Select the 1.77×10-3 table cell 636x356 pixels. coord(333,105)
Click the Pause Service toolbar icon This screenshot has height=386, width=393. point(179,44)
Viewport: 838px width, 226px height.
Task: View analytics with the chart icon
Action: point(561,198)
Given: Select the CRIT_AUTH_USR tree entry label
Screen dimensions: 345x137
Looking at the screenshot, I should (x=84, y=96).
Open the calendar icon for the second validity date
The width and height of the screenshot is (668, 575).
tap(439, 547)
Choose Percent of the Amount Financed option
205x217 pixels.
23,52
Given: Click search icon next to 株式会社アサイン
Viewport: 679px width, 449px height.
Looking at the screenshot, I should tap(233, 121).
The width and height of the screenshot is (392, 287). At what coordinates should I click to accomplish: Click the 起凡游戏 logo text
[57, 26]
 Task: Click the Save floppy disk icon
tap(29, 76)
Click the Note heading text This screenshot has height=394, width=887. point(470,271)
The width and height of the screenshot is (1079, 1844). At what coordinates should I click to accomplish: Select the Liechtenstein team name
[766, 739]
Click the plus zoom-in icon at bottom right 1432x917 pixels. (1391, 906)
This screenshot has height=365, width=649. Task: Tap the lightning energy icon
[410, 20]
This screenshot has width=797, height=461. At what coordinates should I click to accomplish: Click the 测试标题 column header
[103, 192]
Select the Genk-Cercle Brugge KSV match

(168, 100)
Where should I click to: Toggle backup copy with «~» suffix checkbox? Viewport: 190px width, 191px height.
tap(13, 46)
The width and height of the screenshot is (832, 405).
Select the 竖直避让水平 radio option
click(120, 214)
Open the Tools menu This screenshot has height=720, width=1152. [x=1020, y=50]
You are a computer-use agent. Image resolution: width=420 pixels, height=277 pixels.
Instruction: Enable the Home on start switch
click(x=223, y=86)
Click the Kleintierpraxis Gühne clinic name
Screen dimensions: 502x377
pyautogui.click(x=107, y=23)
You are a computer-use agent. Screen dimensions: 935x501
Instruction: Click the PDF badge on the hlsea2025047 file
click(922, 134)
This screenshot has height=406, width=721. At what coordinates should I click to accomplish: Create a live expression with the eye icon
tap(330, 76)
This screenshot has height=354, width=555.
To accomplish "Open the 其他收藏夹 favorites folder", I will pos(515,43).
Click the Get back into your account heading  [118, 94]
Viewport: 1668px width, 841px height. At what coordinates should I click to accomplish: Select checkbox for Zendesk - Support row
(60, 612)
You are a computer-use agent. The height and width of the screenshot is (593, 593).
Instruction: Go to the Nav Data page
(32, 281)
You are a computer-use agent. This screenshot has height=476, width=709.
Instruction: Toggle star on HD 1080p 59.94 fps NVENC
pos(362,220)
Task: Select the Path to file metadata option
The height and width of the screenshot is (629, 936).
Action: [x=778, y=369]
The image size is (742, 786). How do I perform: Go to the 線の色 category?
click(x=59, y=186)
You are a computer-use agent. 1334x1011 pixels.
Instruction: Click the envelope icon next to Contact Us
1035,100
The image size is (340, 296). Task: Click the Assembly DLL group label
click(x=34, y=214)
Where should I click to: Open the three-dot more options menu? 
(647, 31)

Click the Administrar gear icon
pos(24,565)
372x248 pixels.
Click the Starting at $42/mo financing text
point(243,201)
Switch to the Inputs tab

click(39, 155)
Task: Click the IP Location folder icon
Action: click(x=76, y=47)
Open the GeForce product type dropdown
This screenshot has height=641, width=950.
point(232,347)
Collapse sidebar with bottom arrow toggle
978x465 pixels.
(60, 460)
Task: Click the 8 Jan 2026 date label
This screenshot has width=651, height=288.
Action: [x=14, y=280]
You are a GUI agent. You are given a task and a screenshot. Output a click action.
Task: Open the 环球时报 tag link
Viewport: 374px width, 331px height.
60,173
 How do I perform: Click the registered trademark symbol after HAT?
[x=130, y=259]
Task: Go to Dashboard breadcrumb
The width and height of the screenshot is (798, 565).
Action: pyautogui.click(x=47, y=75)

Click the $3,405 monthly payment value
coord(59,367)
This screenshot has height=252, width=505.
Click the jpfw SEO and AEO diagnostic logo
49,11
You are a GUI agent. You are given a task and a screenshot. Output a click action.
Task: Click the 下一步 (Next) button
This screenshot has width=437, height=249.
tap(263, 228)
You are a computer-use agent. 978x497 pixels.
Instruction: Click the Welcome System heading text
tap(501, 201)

+++++

## Work request
All of the material is to be copied word for word.

## Solved problem
Select the 1.77×10-3 table cell 636x356 pixels. coord(333,105)
Click the Pause Service toolbar icon This screenshot has height=386, width=393. point(179,44)
Viewport: 838px width, 226px height.
Task: View analytics with the chart icon
Action: point(561,198)
Given: Select the CRIT_AUTH_USR tree entry label
Screen dimensions: 345x137
Looking at the screenshot, I should (x=84, y=96).
Open the calendar icon for the second validity date
The width and height of the screenshot is (668, 575).
tap(439, 547)
Choose Percent of the Amount Financed option
205x217 pixels.
23,52
Given: Click search icon next to 株式会社アサイン
Viewport: 679px width, 449px height.
Looking at the screenshot, I should tap(233, 121).
The width and height of the screenshot is (392, 287). At what coordinates should I click to accomplish: Click the 起凡游戏 logo text
[57, 26]
 Task: Click the Save floppy disk icon
tap(29, 76)
Click the Note heading text This screenshot has height=394, width=887. point(470,271)
The width and height of the screenshot is (1079, 1844). At what coordinates should I click to accomplish: Select the Liechtenstein team name
[766, 739]
Click the plus zoom-in icon at bottom right 1432x917 pixels. (1391, 906)
This screenshot has height=365, width=649. Task: Tap the lightning energy icon
[410, 20]
This screenshot has width=797, height=461. At what coordinates should I click to accomplish: Click the 测试标题 column header
[103, 192]
Select the Genk-Cercle Brugge KSV match

(168, 100)
Where should I click to: Toggle backup copy with «~» suffix checkbox? Viewport: 190px width, 191px height.
tap(13, 46)
The width and height of the screenshot is (832, 405).
Select the 竖直避让水平 radio option
click(120, 214)
Open the Tools menu This screenshot has height=720, width=1152. [x=1020, y=50]
You are a computer-use agent. Image resolution: width=420 pixels, height=277 pixels.
Instruction: Enable the Home on start switch
click(x=223, y=86)
Click the Kleintierpraxis Gühne clinic name
Screen dimensions: 502x377
pyautogui.click(x=107, y=23)
You are a computer-use agent. Screen dimensions: 935x501
Instruction: Click the PDF badge on the hlsea2025047 file
click(922, 134)
This screenshot has height=406, width=721. At what coordinates should I click to accomplish: Create a live expression with the eye icon
tap(330, 76)
This screenshot has height=354, width=555.
To accomplish "Open the 其他收藏夹 favorites folder", I will pos(515,43).
Click the Get back into your account heading  [118, 94]
Viewport: 1668px width, 841px height. At what coordinates should I click to accomplish: Select checkbox for Zendesk - Support row
(60, 612)
You are a computer-use agent. The height and width of the screenshot is (593, 593).
Instruction: Go to the Nav Data page
(32, 281)
You are a computer-use agent. This screenshot has height=476, width=709.
Instruction: Toggle star on HD 1080p 59.94 fps NVENC
pos(362,220)
Task: Select the Path to file metadata option
The height and width of the screenshot is (629, 936).
Action: [x=778, y=369]
The image size is (742, 786). How do I perform: Go to the 線の色 category?
click(x=59, y=186)
You are a computer-use agent. 1334x1011 pixels.
Instruction: Click the envelope icon next to Contact Us
1035,100
The image size is (340, 296). Task: Click the Assembly DLL group label
click(x=34, y=214)
Where should I click to: Open the three-dot more options menu? 
(647, 31)

Click the Administrar gear icon
pos(24,565)
372x248 pixels.
Click the Starting at $42/mo financing text
point(243,201)
Switch to the Inputs tab

click(39, 155)
Task: Click the IP Location folder icon
Action: click(x=76, y=47)
Open the GeForce product type dropdown
This screenshot has height=641, width=950.
point(232,347)
Collapse sidebar with bottom arrow toggle
978x465 pixels.
(60, 460)
Task: Click the 8 Jan 2026 date label
This screenshot has width=651, height=288.
Action: [x=14, y=280]
You are a GUI agent. You are given a task and a screenshot. Output a click action.
Task: Open the 环球时报 tag link
Viewport: 374px width, 331px height.
60,173
 How do I perform: Click the registered trademark symbol after HAT?
[x=130, y=259]
Task: Go to Dashboard breadcrumb
The width and height of the screenshot is (798, 565).
Action: pyautogui.click(x=47, y=75)

Click the $3,405 monthly payment value
coord(59,367)
This screenshot has height=252, width=505.
Click the jpfw SEO and AEO diagnostic logo
49,11
You are a GUI agent. You are given a task and a screenshot. Output a click action.
Task: Click the 下一步 (Next) button
This screenshot has width=437, height=249.
tap(263, 228)
You are a computer-use agent. 978x497 pixels.
Instruction: Click the Welcome System heading text
tap(501, 201)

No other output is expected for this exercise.